> [Tarefa 1]
Filtre a listagem: quais linhas contêm a palavra "Toggle"? Copie todas elas.
──────── Bloco de texto ────────
Também considerou-se que o assédio sexual deva ser criminalizado (78,6%). Significativamente 72,9% são favoráveis à inclusão da orientação sexual na Constituição Federal e à regulamentação da parceria civil entre pessoas do mesmo sexo (62,6%).

A maioria (89,7%) também é favorável à inclusão da educação sexual nos currículos escolares. Somente 8,8% é radicalmente contrária(o) ao aborto. As mulheres são mais favoráveis que os homens a que o aborto não seja considerado crime, mas a maioria (66,8%) da(o)s parlamentares é a favor da legalização do aborto, em alguns casos, e o SUS sendo responsável por sua realização, assim como a realização do aborto legal pelo SUS é amplamente aceita (88,2%).

Quanto à violência sexual a resposta quase unânime (95,4%) foi a favor do atendimento das vítimas pelo SUS. A maioria (59,5%) considera que a destinação de recursos orçamentários para os direitos das mulheres é prioritária.

Enfim, a(o)s parlamentares estaduais nordestina(o)s mostraram-se amplamente favoráveis à maioria das reivindicações do movimento feminista e de mulheres.

A região Nordeste tem se destacado nos últimos anos quanto à crescente participação política das mulheres. Como analisa este fato?

O Nordeste tem um histórico de participação política das mulheres que vem desde o movimento sufragista da década de 1920. A primeira prefeita do País foi do Rio Grande do Norte, assim como houve uma intensa participação política através da Federação Brasileira pelo Progresso Feminino (FBPF) em estados como a Bahia e Alagoas. Ou seja, existe um histórico de luta e organização das mulheres na Região.
──────── Informações extraídas ────────
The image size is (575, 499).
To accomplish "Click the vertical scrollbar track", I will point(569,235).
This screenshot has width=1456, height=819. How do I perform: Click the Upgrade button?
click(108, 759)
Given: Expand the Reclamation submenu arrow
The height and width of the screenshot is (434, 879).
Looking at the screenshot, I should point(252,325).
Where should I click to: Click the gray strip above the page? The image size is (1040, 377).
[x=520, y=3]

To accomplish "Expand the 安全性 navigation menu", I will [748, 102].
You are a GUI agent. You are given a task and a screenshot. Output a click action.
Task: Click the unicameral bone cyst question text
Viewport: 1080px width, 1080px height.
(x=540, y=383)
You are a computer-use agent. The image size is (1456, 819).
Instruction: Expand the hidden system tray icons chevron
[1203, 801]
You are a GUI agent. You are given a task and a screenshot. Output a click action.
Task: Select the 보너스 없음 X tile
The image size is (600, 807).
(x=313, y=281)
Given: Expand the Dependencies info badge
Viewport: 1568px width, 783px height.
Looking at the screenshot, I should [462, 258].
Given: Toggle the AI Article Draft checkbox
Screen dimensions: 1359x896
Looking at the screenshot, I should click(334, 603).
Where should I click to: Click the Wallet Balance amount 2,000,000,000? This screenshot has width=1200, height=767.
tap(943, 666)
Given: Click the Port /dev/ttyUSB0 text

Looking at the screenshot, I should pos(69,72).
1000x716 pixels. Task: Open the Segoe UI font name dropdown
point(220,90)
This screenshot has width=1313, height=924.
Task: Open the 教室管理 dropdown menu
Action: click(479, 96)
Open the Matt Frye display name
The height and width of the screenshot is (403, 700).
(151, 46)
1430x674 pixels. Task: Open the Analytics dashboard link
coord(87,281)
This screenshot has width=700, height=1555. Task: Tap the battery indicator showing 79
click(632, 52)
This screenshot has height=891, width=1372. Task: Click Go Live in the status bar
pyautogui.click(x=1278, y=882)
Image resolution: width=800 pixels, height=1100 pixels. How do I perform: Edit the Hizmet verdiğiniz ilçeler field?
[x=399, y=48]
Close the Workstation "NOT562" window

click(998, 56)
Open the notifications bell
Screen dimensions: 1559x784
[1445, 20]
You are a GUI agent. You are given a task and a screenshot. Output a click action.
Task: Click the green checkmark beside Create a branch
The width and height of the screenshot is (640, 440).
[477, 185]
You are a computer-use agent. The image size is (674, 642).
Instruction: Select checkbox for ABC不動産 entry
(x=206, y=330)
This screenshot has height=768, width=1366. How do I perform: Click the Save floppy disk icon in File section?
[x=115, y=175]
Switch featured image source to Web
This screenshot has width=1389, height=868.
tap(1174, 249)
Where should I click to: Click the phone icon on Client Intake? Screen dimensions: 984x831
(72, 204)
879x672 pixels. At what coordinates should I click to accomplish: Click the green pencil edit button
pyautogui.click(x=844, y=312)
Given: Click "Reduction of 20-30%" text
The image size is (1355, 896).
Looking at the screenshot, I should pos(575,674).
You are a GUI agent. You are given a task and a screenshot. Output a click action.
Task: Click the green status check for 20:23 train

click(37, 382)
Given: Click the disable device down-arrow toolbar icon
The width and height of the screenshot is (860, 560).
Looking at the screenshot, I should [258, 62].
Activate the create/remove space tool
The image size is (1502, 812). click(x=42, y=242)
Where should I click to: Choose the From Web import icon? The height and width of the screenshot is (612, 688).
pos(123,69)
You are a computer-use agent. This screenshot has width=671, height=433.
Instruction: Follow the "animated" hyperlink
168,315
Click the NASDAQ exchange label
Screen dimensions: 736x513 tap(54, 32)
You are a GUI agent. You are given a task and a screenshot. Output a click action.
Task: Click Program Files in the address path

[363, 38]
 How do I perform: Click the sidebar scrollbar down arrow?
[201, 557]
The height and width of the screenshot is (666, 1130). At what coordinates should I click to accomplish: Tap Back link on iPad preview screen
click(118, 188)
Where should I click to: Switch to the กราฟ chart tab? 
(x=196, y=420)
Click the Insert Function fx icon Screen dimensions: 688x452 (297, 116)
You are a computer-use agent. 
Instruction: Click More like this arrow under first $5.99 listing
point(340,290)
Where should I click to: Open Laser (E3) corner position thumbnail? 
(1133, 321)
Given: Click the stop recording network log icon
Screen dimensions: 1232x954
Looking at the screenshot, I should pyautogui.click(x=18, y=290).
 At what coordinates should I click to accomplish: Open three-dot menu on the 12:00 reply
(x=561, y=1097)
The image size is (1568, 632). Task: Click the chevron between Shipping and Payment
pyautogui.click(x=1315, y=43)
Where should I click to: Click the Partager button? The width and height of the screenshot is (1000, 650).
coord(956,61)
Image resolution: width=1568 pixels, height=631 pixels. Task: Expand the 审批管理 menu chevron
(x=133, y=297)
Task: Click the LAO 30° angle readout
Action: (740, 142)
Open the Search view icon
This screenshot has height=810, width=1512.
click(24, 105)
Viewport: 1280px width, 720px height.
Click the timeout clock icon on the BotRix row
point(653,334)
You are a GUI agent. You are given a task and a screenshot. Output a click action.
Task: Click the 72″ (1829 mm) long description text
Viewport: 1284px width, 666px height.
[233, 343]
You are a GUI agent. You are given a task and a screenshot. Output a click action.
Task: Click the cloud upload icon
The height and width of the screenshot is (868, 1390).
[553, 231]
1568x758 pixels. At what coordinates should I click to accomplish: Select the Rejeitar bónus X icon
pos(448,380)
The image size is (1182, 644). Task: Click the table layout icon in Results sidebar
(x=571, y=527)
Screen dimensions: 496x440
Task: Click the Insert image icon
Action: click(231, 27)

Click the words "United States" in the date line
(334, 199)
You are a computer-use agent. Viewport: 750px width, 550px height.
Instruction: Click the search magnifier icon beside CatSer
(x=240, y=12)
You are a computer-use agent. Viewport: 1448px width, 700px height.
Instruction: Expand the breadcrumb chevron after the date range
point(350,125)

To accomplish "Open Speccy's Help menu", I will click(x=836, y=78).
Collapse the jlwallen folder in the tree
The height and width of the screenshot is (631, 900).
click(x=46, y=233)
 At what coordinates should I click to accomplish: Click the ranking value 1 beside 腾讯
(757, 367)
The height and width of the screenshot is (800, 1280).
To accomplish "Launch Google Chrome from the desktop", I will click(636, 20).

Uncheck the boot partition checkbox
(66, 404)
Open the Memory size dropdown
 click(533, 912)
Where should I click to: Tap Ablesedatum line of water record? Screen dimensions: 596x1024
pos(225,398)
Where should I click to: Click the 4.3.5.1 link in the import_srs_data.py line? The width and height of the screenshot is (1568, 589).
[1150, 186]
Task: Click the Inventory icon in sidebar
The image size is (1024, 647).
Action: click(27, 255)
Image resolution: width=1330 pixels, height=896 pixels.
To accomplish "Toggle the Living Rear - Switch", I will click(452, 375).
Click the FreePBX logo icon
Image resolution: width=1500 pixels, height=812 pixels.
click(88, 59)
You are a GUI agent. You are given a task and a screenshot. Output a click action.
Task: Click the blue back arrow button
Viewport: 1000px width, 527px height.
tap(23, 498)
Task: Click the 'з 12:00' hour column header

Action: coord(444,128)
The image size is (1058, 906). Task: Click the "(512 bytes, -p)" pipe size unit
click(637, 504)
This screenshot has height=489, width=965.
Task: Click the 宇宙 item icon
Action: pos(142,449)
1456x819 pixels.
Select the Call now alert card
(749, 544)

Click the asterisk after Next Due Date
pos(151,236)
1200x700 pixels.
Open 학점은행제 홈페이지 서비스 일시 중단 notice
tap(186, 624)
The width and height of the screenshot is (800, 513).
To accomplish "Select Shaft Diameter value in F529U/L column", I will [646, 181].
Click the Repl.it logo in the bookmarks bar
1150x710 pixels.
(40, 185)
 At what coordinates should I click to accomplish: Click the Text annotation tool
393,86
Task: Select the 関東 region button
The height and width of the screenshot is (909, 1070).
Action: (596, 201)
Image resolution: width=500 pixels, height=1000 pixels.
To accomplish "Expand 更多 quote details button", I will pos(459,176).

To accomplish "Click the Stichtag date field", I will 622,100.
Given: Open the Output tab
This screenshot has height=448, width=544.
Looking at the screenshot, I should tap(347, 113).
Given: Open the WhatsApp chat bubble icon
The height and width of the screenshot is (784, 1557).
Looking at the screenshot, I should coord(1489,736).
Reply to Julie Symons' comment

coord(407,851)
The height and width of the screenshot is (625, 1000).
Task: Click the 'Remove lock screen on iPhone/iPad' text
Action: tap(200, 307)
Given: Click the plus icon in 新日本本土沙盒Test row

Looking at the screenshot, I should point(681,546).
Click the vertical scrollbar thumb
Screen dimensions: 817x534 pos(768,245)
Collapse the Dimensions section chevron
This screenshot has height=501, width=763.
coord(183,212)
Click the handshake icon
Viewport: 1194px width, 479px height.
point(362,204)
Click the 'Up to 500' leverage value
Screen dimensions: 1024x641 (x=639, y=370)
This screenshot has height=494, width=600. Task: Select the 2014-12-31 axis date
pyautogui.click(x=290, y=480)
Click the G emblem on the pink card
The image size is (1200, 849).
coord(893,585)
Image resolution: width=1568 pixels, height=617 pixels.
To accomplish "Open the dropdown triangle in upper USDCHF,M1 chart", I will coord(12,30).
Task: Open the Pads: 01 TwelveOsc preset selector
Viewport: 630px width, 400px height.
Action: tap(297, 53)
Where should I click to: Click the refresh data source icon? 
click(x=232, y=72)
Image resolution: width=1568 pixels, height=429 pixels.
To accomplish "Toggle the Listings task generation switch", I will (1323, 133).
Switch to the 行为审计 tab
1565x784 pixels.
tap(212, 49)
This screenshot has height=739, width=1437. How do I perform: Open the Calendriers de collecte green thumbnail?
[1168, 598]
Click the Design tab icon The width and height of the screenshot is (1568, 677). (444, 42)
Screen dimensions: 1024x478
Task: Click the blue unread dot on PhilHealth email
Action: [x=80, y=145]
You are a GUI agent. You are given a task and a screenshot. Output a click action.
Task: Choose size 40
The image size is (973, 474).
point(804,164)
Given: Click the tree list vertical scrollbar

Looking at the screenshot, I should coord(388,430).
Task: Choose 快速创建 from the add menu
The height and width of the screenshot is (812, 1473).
────────
> [Tarefa 2]
Cite, sem alterações, tudo o que vai de "A maioria (89,7%)" até "e de mulheres." no texto sobre as parlamentares nordestinas.

> [Resposta correta 1]
Given: Toggle the AI Article Draft checkbox
To accomplish "Toggle the Living Rear - Switch", I will click(452, 375).
To accomplish "Toggle the Listings task generation switch", I will (1323, 133).

> [Resposta correta 2]
A maioria (89,7%) também é favorável à inclusão da educação sexual nos currículos escolares. Somente 8,8% é radicalmente contrária(o) ao aborto. As mulheres são mais favoráveis que os homens a que o aborto não seja considerado crime, mas a maioria (66,8%) da(o)s parlamentares é a favor da legalização do aborto, em alguns casos, e o SUS sendo responsável por sua realização, assim como a realização do aborto legal pelo SUS é amplamente aceita (88,2%).

Quanto à violência sexual a resposta quase unânime (95,4%) foi a favor do atendimento das vítimas pelo SUS. A maioria (59,5%) considera que a destinação de recursos orçamentários para os direitos das mulheres é prioritária.

Enfim, a(o)s parlamentares estaduais nordestina(o)s mostraram-se amplamente favoráveis à maioria das reivindicações do movimento feminista e de mulheres.